Another possibility is to use a pressing solution. 

My suggestion is to add elements or repurpose it. I don’t think any repairs would present a good-looking piece.

Diagnosis

The on-line diagnosis of the possibilities for the cause of the bubble was extensive and sometimes inventive.  It was finally determined the bubble was from under the glass, that is, between the glass and the shelf. A slight depression in the shelf is the usual explanation.  The user tested the shelf for smoothness and found no depressions.

It was clear the bubble came from under the glass.  All the suggestions about how bubbles can form under glass were given, but none seemed to apply.

How can you get a bubble on a dry shelf that is perfectly flat and that has not been subjected to too rapid or too high a temperature?

Solution

The answer is that a little spot of grit or tiny ball of fibre paper can keep the glass raised up enough for air to be trapped.

Prevention

It is not enough to test the shelf is flat.  You need to use clean kiln wash with a clean brush to avoid any grit being brought to the shelf. It is also a good reason to vacuum the shelf before each use in case any dust or grit has fallen onto the shelf. Covering the shelf or putting it into a cupboard will also reduce the possibility of small bits of grit falling onto the shelf.

Of course, if you smooth the kiln wash with a nylon or similar fine cloth, you will remove any specks of grit.  A vacuum of the shelf after smoothing is still a good idea.

Conclusion

It is as important to keep tools and materials clean as it is to clean the glass you are going to kilnform.

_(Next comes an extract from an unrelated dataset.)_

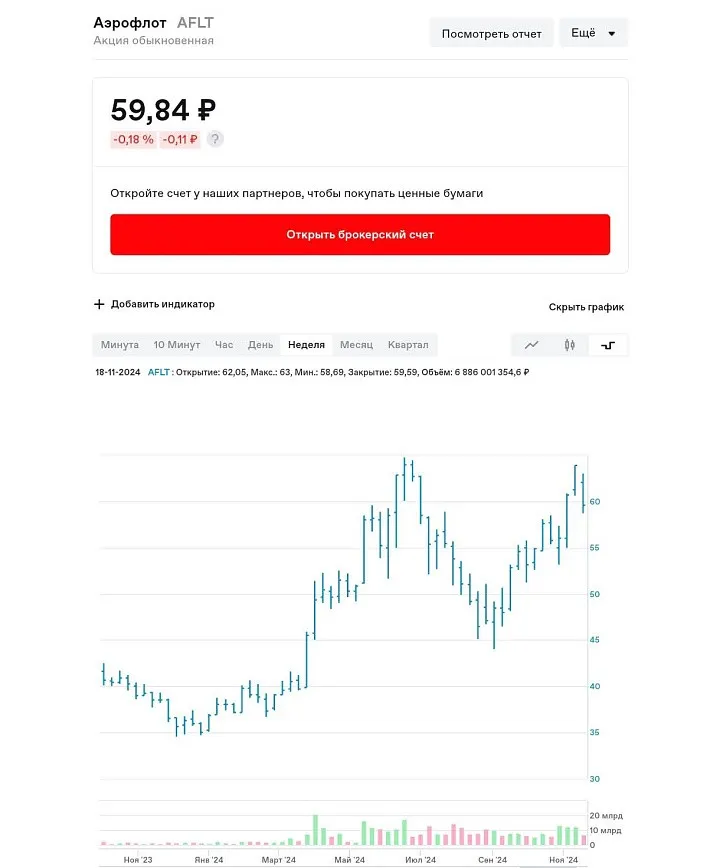Choose the Неделя timeframe tab

click(306, 345)
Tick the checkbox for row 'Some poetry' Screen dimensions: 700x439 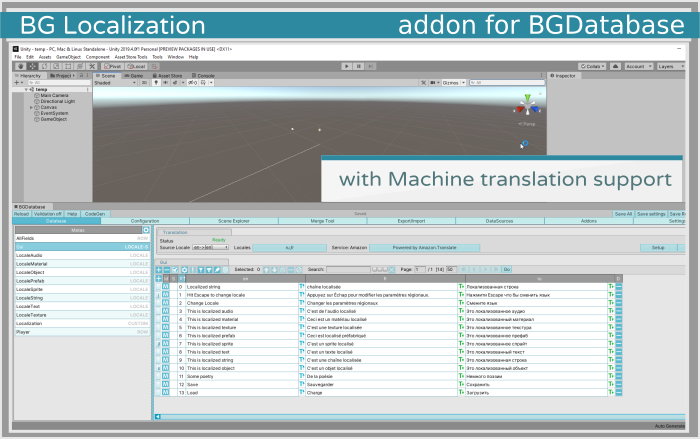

Simultaneous Firing of Different Moulds

Often you have moulds of different sizes or depths that you would like to fire at the same time to use the space or save time.  If the moulds are of distinctly different sizes or shapes, you will not save time, as the likely outcome is that some will be over-done and un-shapely or, conversely, that some will not have completed their slump.

The main things that act against firing moulds with distinctly different firing requirements are:

·        Moulds with different spans require different temperatures or different soak lengths.

·       Moulds of different depths, even if they have the same span, require different soak lengths.  

·        Moulds of different shapes, even if they are the same depth, require different soaks or different temperatures. 

As an example, if you have two moulds that require less time or lower temperature than three smaller ones. If you get the smaller, relatively deeper ones fully slumped, the larger, shallower ones will be more marked by the mould than necessary.

The best thing you can do if you want to make full use of the kiln space each time you fire, is to save up the glass until you have enough to put in a full kiln load.  This may require more moulds of the same size than you currently have.

Usually trying to fit in a lot of slumping into one firing relates to a concern on how much electricity will be used in multiple firings. However, the kiln does not use huge amounts of electricity.  A 50cm square kiln will normally use less than 10Kwh for a slump with a long soak.  This will cost much less than a glass of beer or wine.

Firing uneven layers

Firing uneven layers requires more care than a piece equally thick all over.

My rule of thumb is to add the difference between the thick and thin to the thick and fire for that. So, a piece with a 6mm base and a total height of 12mm gives a difference of 6mm added to 12mm gives a firing thickness of 18mm. If you look up the bullseye site annealing for thick slabs, follow the schedule for 19mm. The initial heating rate can usually be half the final cooling rate shown in the table.

The Bullseye recommendations are more conservative.  They recommend that the firing rate should be for something twice the thickest part of the piece.  In this case, the firing would be for a piece as though it were 24mm. Again, the initial rate of advance would be equal to half the final cool segment in the Bullseye table Annealing Thick Slabs.  

If you are slumping a thick piece, you can use the initial rate of advance all the way to the slumping temperature and then anneal according to the thick slabs table.